Working with Modules and Installing Software

Overview

Teaching: 15 min
Exercises: 30 min
Questions
  • How do I get access to additional software?

Objectives
  • Understand how to load a module

  • Understand how to install pip packages for Python

Using & installing software

On most cluster systems, all the software installed is not immediately available for use; instead, it is loaded into your environment incrementally using a module system.

The module command controls this. You can get a list of available software with the module avail command.
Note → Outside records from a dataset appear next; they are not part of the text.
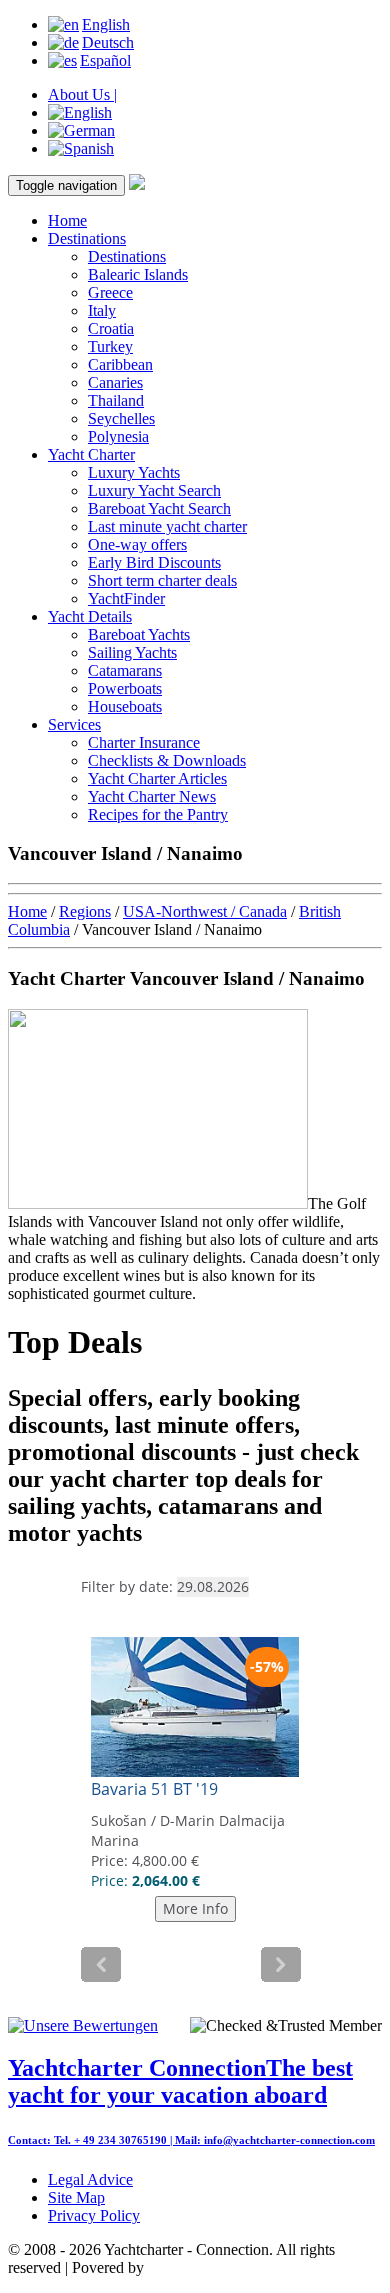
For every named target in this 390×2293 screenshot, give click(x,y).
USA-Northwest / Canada (205, 911)
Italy (102, 310)
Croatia (111, 328)
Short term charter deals (162, 580)
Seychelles (121, 418)
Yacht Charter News (152, 796)
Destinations (87, 238)
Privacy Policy (94, 2215)
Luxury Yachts (134, 472)
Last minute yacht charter (167, 526)
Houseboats (125, 706)
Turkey (110, 346)
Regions (85, 911)
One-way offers (137, 544)
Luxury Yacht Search (154, 490)
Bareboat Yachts (139, 634)
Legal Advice (90, 2179)
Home (67, 220)
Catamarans (125, 670)
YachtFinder (126, 598)
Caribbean (120, 364)
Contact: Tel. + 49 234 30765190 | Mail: (106, 2140)
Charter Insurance (144, 742)
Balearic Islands (138, 274)
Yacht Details (90, 616)
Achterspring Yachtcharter (229, 2267)
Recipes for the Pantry (158, 814)
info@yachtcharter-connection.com (289, 2140)
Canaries (115, 382)
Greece (110, 292)
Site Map (76, 2197)
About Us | (82, 94)
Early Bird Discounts (154, 562)
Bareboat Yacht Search (159, 508)
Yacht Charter (91, 454)
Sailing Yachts (132, 652)
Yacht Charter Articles (157, 778)
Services (74, 724)
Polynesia (118, 436)
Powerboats (125, 688)
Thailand (116, 400)
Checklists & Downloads (167, 760)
This should return a long list of available software.

One common piece of software that isn’t installed on the Supercomputing Wales hubs (without a module) is R. If we attempt to run R from the command line it will respond with an error:

[s.jane.doe@sl1 ~]$ R
-bash: R: command not found

The login nodes and the compute nodes have identical configurations in terms of what software is available, so you can discover if your program will run from the login nodes. (The only exception to this is if your software requires GPUs; since these are not available on the login nodes, you cannot test GPU software there.)

From the output of the module avail command there should have been an entry R/3.6.2 in the /apps/modules/langauges section near the top.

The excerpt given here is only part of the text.